Я не буду рассказывать о пробуждении Присциллы. Прочтите добрые сказки Галланда — это, должно быть, похоже, — и не ждите лучшего от бедного любителя виски.
Но Присцилла проснулась, и Синклер сдержал слово.
Великая нежность, рожденная великой жалостью, может лучом света стереть грязное прошлое…
Чарли любит Присциллу, а Присцилла любит Чарли… Разве не так должны кончаться все волшебные сказки, даже если их героиней становится в наше близкое, очень близкое время, несчастная девица из Уайтчепеля?
Проснувшись, Герберт услышал треск рвущейся простыни.
Он раздраженно дернул головой, вспомнив о драконовском регламенте, который миссис Байсон вывесила в каждой комнате своего пансиона. Двенадцатый параграф недвусмысленно гласил:
«Дырка на простыне — 8 пенсов.
Дыра — 1 шиллинг.
Прореха — 1 шиллинг 6 пенсов».
Прореха образовалась громадной — Герберт чувствовал липкую шерсть одеяла голыми икрами ног, а капитал молодого человека едва превышал роковую сумму в 1 шиллинг 6 пенсов.
— Нет, — вполголоса пробормотал он, — так продолжаться не может. Вчера мой ужин состоял из куска черного хлеба с копченой селедкой. Сегодня придется обойтись только куском хлеба, а завтра вместо супа я буду глотать туман Сити.
Он медленно встал с постели и оделся, двигаясь словно автомат.
По стеклам барабанил тысячелапый дождь, и Герберта передернуло от одной мысли, что ему целый день предстоит бродить в этой адской сырости, тумане, смешанном с дождем.
Ему снова представилась вечно молчаливая, угрюмая толпа, мрачно ныряющая в станции подземки, где холодным лунным светом мерцали большие электрические жемчужины.
Перед его взором вновь возникли презрительные бледные официанты, застывшие в полумраке раззолоченных вестибюлей громадных ресторанов.

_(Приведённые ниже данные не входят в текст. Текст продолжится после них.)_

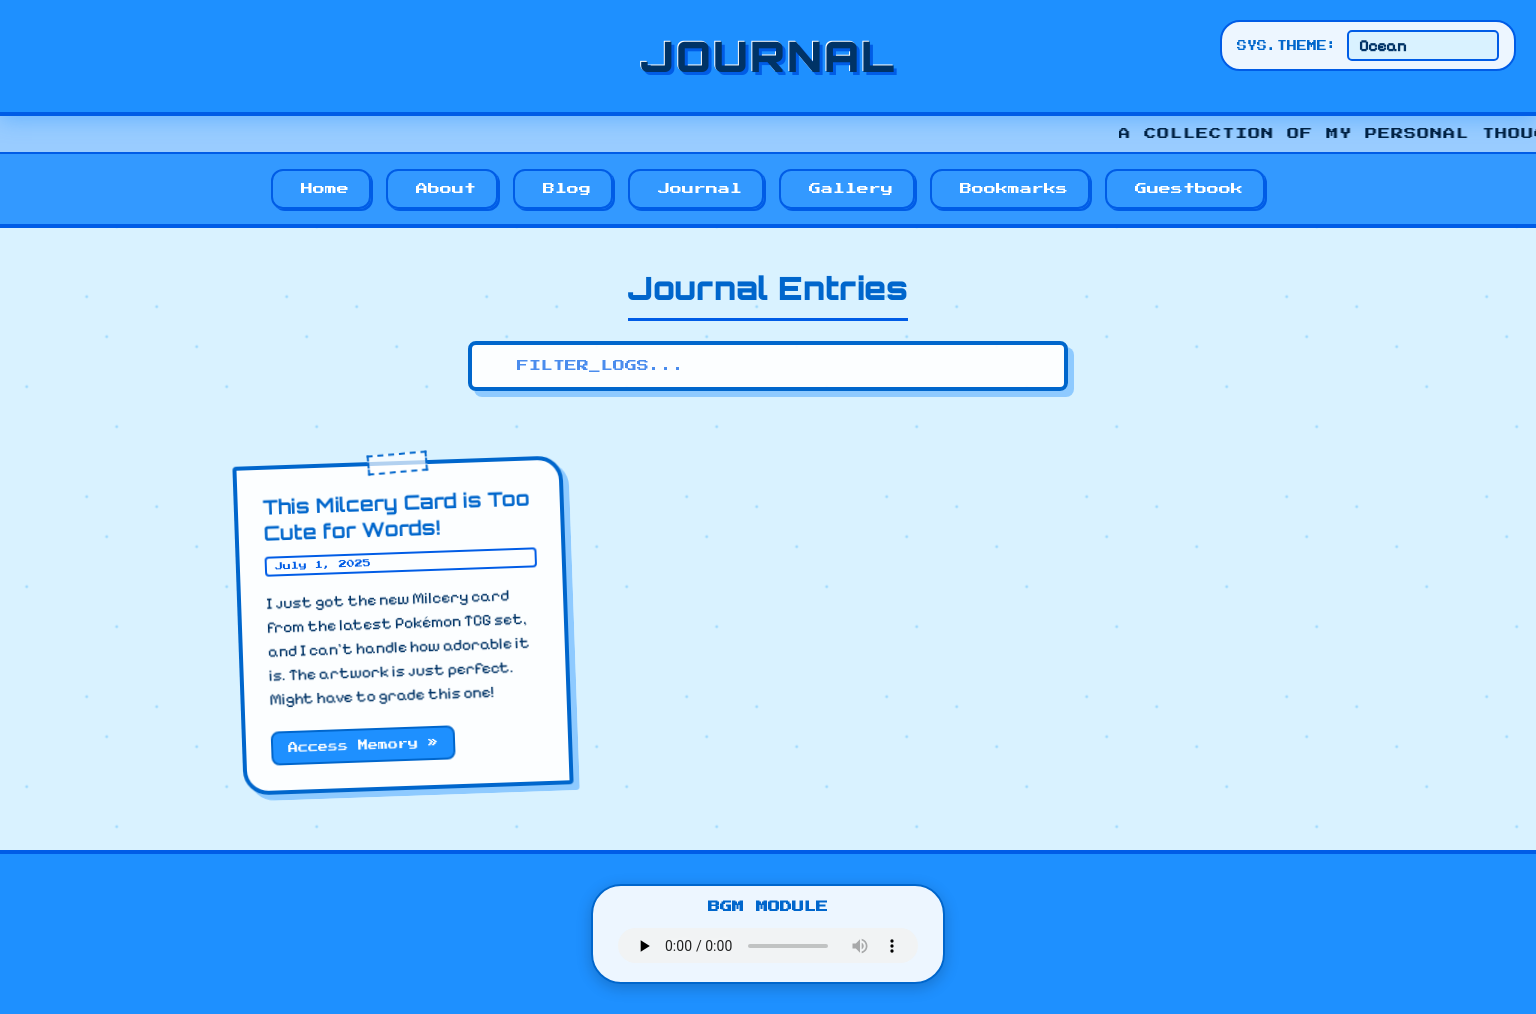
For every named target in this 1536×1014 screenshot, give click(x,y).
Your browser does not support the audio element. (768, 945)
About (446, 189)
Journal (700, 189)
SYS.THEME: (1287, 46)
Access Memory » (363, 745)
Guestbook (1189, 189)
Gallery (851, 189)
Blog (567, 189)
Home (325, 189)
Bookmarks (1014, 189)
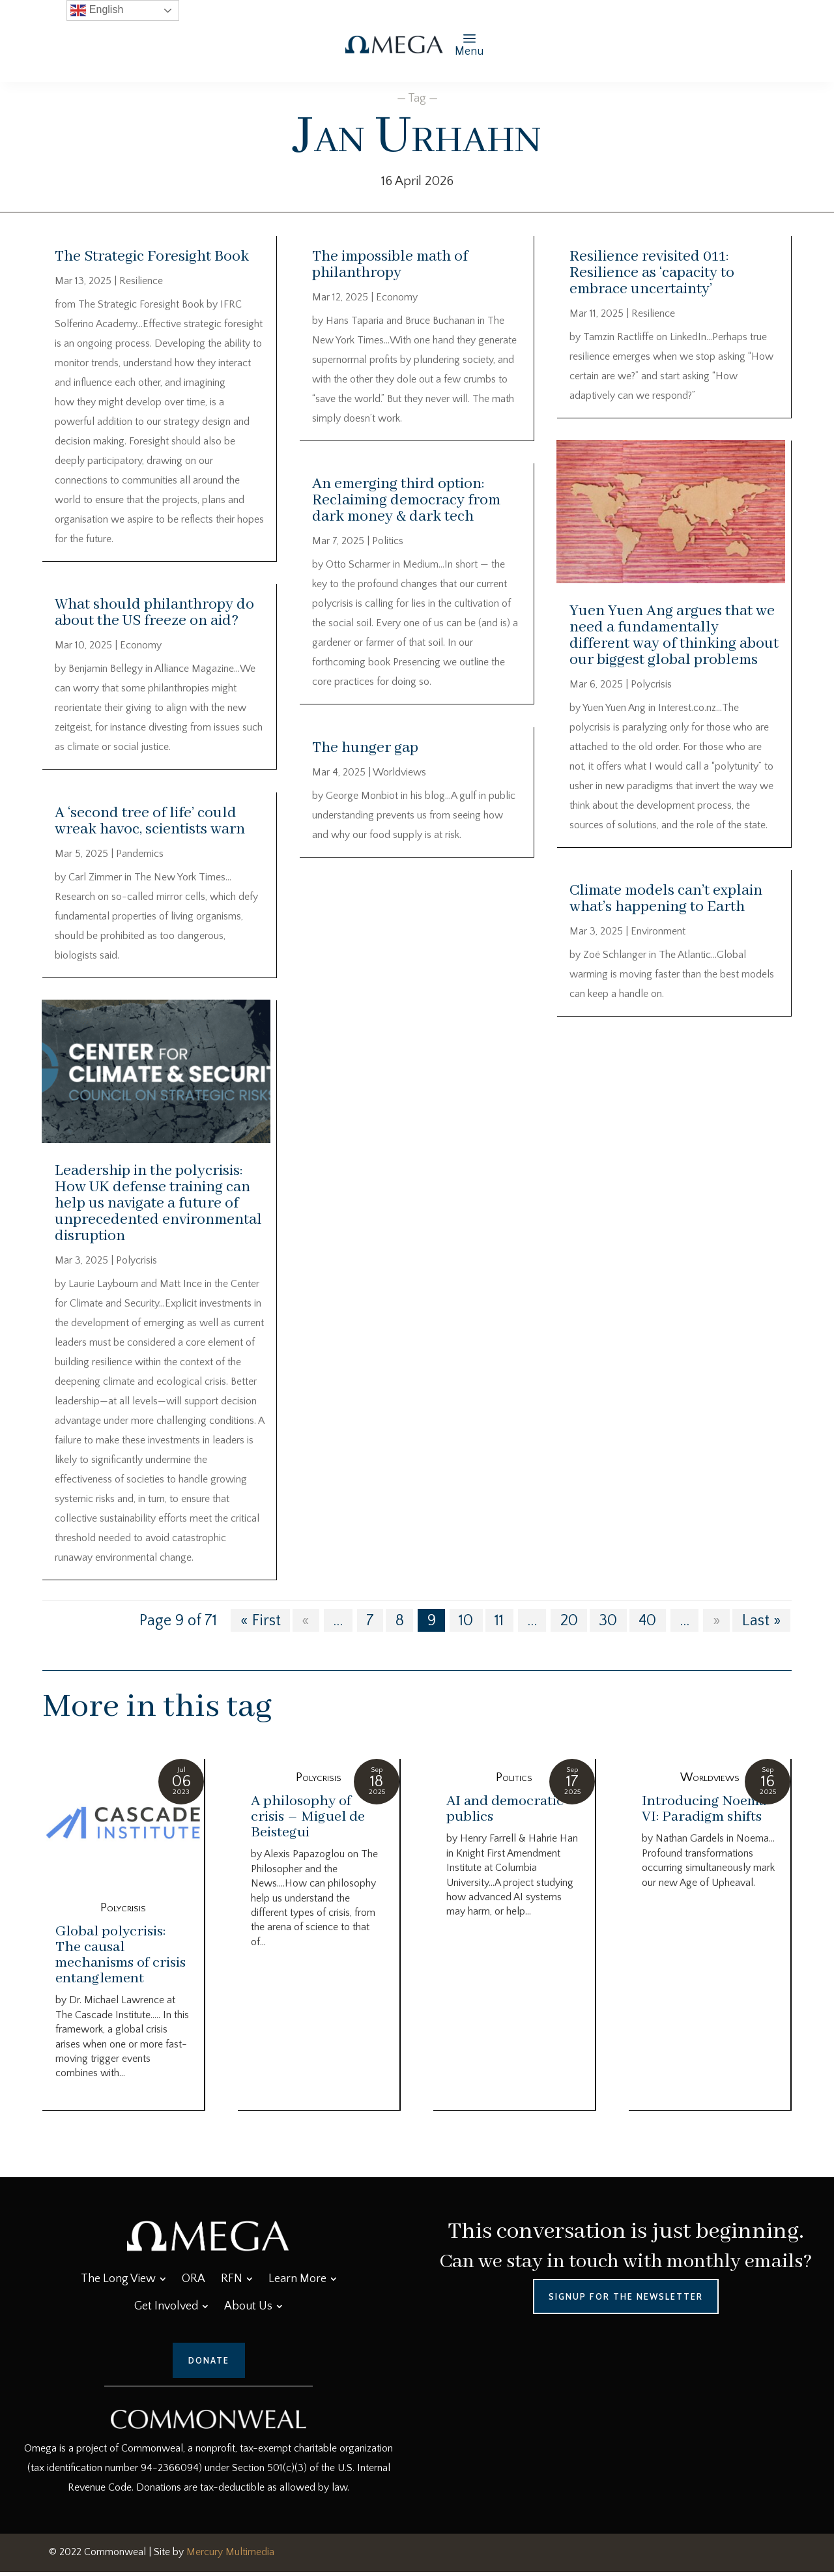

Он опять увидел себя, замершим у витрины «Таймса» и жадно читающим объявления о работе вместе с тысячами других бедолаг.
Кроме того, он уже явственно слышал злой голос миссис Бейсон, которая требовала денег.
Он вспомнил, что накануне рядом с ним остановился чудесный автомобиль марки роллс-ройс. Две электрических лампочки уютно освещали обитый бежевым бархатом салон и тяжелую серебряную вазу, в которой умирали роскошные орхидеи, похожие на морды губастых догов. В тот миг ему хотелось кричать от зависти, от жгучей ревности.
— Сегодня в пять часов, — бесстрастно произнес он, — я стану богатым или покончу с собой.